Джек снял начинавшую сильно беспокоить его Глориану и, уже не привлекая ничьих любопытных взоров своей блузой и каскеткой, пошел по улице, с любопытством присматриваясь и прислушиваясь ко всему. Взятый им под свое покровительство ящик с патронами был только что перед тем под его наблюдением внесен в сарай, отведенный для военных принадлежностей, и поставлен там в угол. На этот счет Джек уже не беспокоился…

В поселке было тихо и довольно пустынно. Джек ожидал встретить здесь войну: пальбу, пушки, пулеметы, раненых и убитых. Ничего этого не было. Солдаты, за исключением патрулей, изредка попадавшихся навстречу, прятались по сараям. Рабочие довольно часто попадались навстречу или стояли группами человека в три-четыре у ворот домов, но никаких вызывающих действий не проявляли. Это были бледные, истощенные люди. Джек вспомнил, что они почти никогда не видят солнца, работая под землей… Ему стало страшно при этой мысли.

Над поселком нависла тяжелая, свинцовая усталость. Видно было, что эти бледные люди, и не они одни, но и их бледные жены и жалкие ребятишки, устали не только бороться, но и жить. Они еле двигались, вяло разговаривали, сидели, почти не шевелясь, у ворот. Рабочие были удручены провалом забастовки. Она ничего не принесла для рабочих и только зря съела все их сбережения.

Смеркалось. Джек был голоден. Он зашел в открытую лавчонку, где еще торговали, очевидно, уповая на солдат, купил хлеба и ветчины и поел. Но тут же понял, что здесь нельзя спокойно есть – по крайней мере, спокойно для совести. Не успел он проглотить двух-трех кусков, как его окружили несчастные, изможденные дети и с завистливым удивлением смотрели на странного человека, который ест! Да еще ветчину!

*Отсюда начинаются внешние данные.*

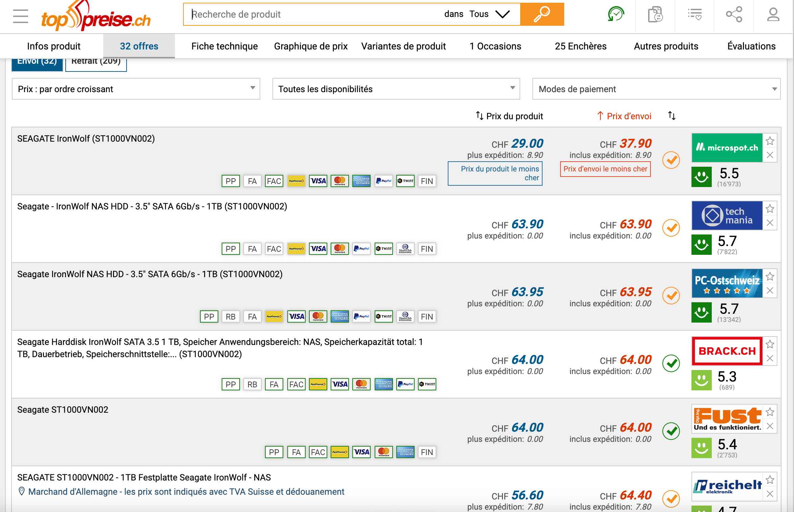This screenshot has height=512, width=794.
Task: Open the wishlist icon with heart
Action: [694, 15]
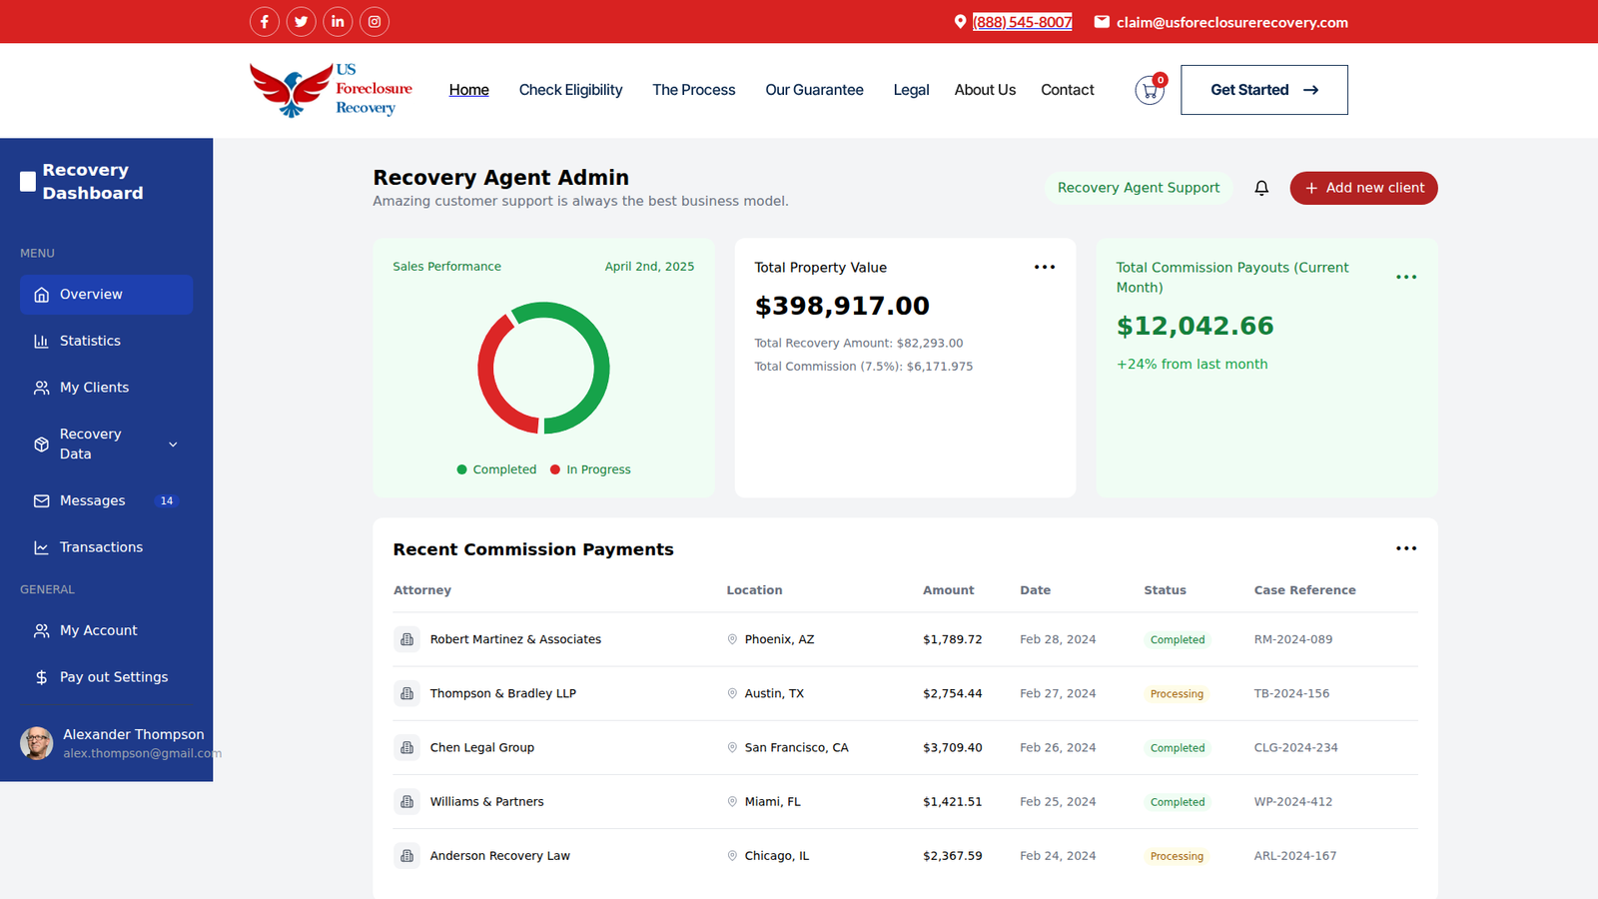Select Statistics in the sidebar
The image size is (1598, 899).
coord(91,341)
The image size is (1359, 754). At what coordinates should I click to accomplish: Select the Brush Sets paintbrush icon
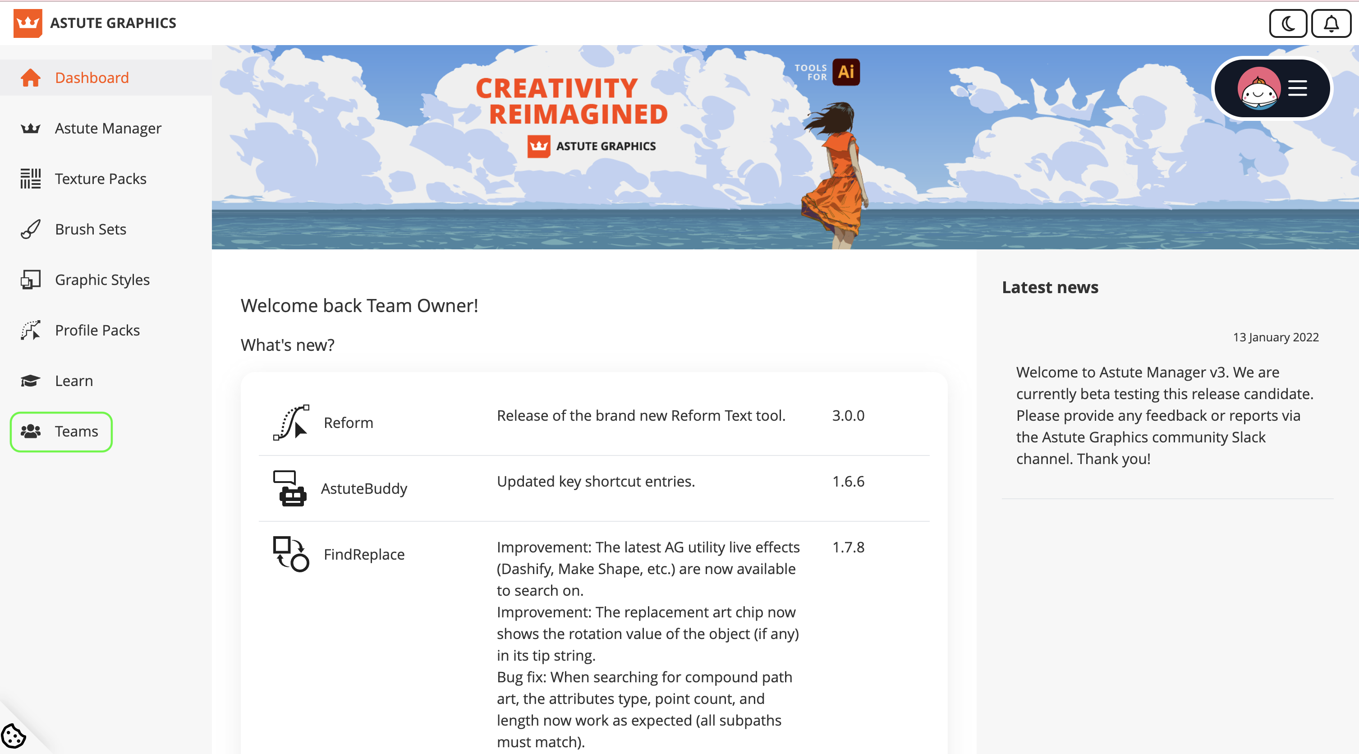point(31,229)
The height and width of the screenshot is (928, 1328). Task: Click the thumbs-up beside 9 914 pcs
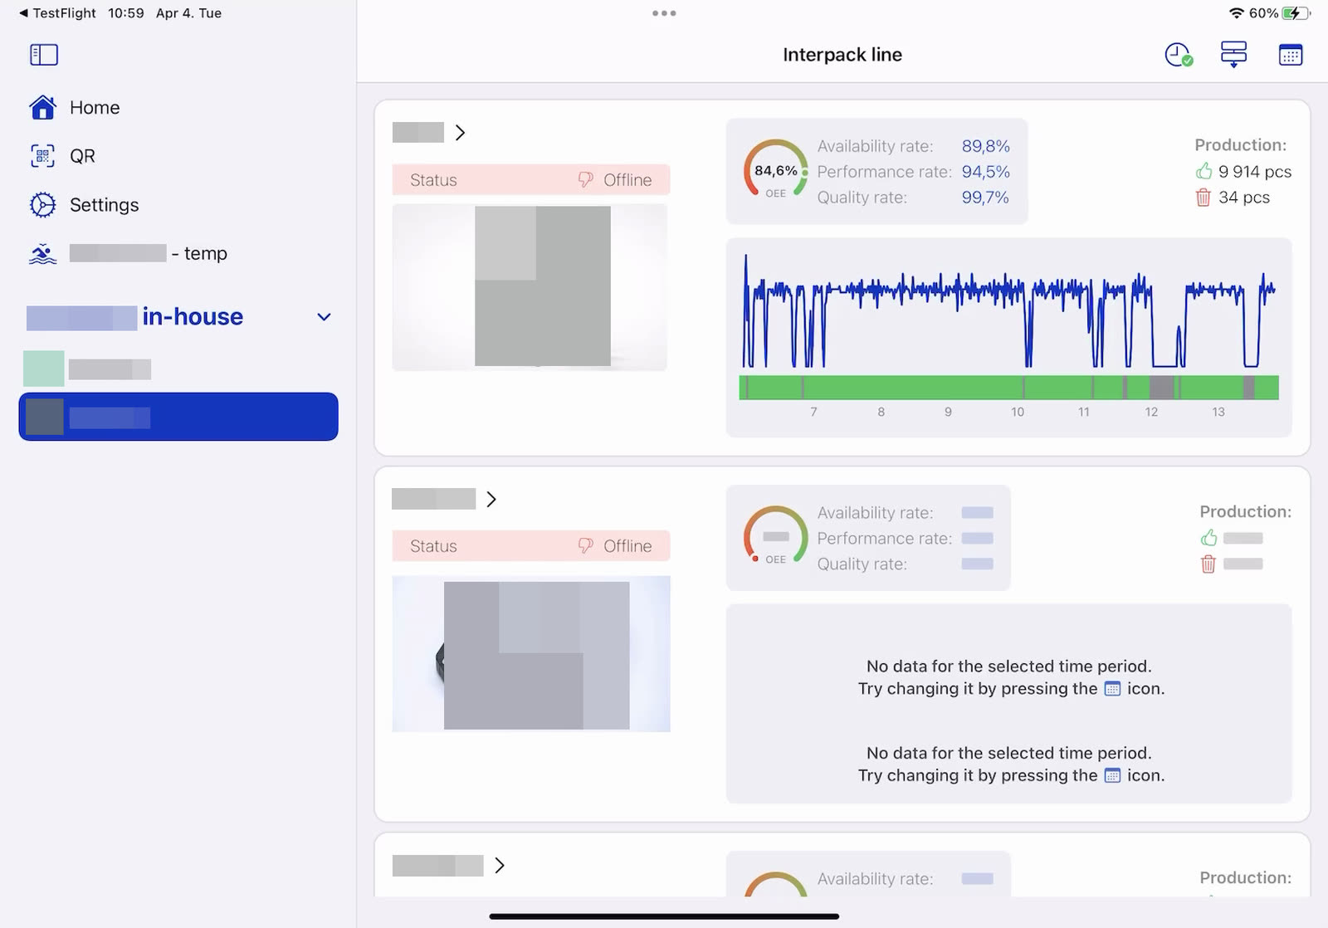pos(1205,172)
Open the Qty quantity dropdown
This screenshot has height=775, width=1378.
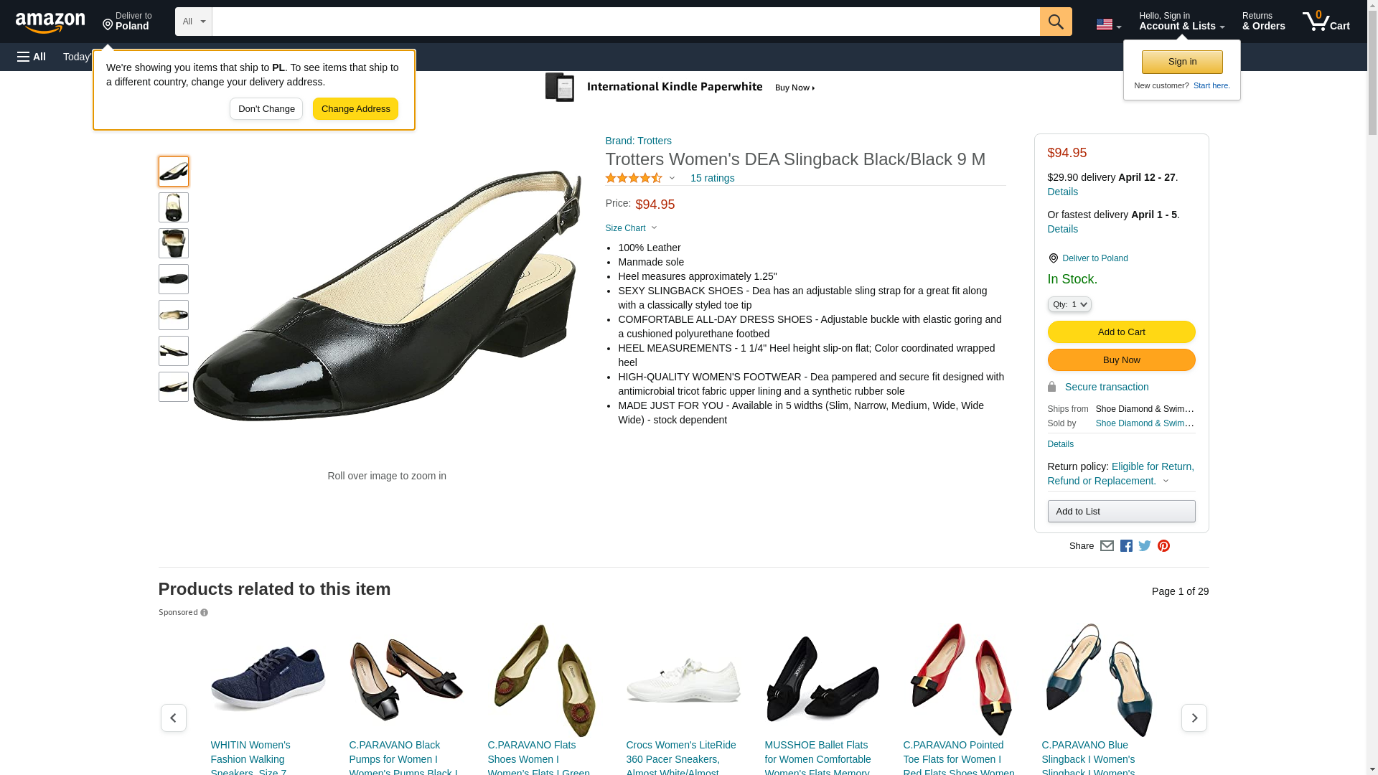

Джека опять одолела филантропия. Он раздал ребятишкам всю свою еду. Потом пошел и купил новый запас и снова раздал. Затем проделал еще раз тоже самое. Он всякий раз пытался и сам поесть, но никак не удавалось. И он так и прекратил бесполезные попытки насытиться, забрав почти весь запас съестных припасов, какой был в лавочке, и рискуя привлечь на себя самого общее внимание…

О нем, по крайней мере, в детской среде, уже стали говорить.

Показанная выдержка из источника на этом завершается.